» Problema a resolver
Indique se cada afirmação abaixo concorda com o texto sobre o ritmo dos diálogos. Responda sim ou não e cite literalmente as palavras do texto que decidem. (a) O ritmo é apresentado como a parte mais técnica do assunto. (b) Quem escreve dispõe de três armas para criar o texto. (c) Quando a discussão esquenta, as falas ficam mais lentas.

====== Trecho apresentado ======

É um equilíbrio complicado de encontrar. É preciso levar em conta ritmo, emoção e clareza. As três coisas nem sempre se encaixam como deveriam. A minha ideia então é separar cada um para falar um pouquinho da minha visão sobre essas características.

Diálogo tem que ter ritmo

Acho que falar de ritmo é a parte mais técnica do assunto, em que vale muito mais a insistência e os testes do que uma grande inspiração.

Sim, nada depende tanto assim de inspiração, mas essa é outra história e eu estou me segurando muito aqui para me manter na linha.

A pior coisa que pode acontecer com um diálogo é a monotonia rítmica que não existe na vida real. Pergunta, resposta, pergunta, resposta. Quando noto que estou perdendo o interesse em uma conversa, volto para analisar e quase sempre essa é a razão. 

A melhor forma de entender isso é prestando atenção em interações reais entre pessoas, de preferência estando de fora dela. Talvez em uma roda de amigos que você se permite um minuto para se afastar e observar, talvez em um reality show que tenha menos momentos roteirizados.

O que você vai reparar? Que pessoas se atropelam enquanto falam, respondem as próprias perguntas, ficam mais animadas em falar sobre um assunto e não comentam muito outro.

Principalmente, você vai reparar que toda conversa tem um ritmo dinâmico. Ela sobe e desce como ondas, esquenta e esfria. Existe sempre aquele momento do silêncio constrangedor.

É muito bom ver a diferença quando você consegue transpor isso para o papel (sim, ninguém mais escreve no papel). Mas como emular esse dinamismo?

A princípio, você só tem duas armas para criar seu texto: fala e narração. Portanto, é na fluidez dos dois elementos, na intensidade e na frequência deles que você encontra um ritmo.

O que eu tento fazer geralmente é escrever da forma como vem na cabeça, mesmo que seja mecânico, para então interpretar a cena na minha cabeça e enxergar esses pontos de diferenciação na conversa.

Quando a discussão esquenta, as falas são mais rápidas, sem muita intervenção. Pode ser duas pessoas se retrucando sem parar ou uma pessoa que desabafa tudo que está no peito até quase ficar sem ar.

E então há uma pausa, uma conformidade. É a hora onde eu gosto de explorar a narração, mostrar ações e reações diante do que acabou de ser dito. Afinal, a vida vem em ondas como o mar. Alguém disso isso certa vez. E vale até para a forma como nos comunicamos.

====== Dados fornecidos ======

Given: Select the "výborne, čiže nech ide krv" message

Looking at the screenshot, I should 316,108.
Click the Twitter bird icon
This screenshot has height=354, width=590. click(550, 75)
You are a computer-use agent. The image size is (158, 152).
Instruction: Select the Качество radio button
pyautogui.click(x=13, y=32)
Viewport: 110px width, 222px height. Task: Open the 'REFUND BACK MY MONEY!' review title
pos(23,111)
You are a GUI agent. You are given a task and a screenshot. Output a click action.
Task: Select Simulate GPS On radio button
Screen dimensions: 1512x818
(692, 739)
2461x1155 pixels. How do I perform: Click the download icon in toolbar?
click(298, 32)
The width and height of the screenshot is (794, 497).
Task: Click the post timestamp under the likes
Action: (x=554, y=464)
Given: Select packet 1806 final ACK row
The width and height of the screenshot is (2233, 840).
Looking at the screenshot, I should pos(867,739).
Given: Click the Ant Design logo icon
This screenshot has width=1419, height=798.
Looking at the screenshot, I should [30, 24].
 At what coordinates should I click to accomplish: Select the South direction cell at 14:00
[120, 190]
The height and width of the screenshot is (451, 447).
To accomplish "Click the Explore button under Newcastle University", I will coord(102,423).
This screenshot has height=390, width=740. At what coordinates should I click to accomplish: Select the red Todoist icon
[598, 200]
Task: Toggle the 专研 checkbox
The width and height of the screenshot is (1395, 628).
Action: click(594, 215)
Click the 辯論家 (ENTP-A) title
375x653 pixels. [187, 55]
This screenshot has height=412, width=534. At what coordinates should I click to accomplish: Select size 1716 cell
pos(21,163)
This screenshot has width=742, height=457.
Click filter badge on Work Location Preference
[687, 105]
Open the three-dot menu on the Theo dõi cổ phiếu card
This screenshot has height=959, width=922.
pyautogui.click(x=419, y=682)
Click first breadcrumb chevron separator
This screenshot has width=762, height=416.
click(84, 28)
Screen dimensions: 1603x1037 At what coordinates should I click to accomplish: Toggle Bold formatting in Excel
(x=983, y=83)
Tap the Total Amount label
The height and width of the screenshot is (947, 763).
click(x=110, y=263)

======

» A resposta
(a) Sim: "Acho que falar de ritmo é a parte mais técnica do assunto".
(b) Não: "A princípio, você só tem duas armas para criar seu texto: fala e narração."
(c) Não: "Quando a discussão esquenta, as falas são mais rápidas, sem muita intervenção."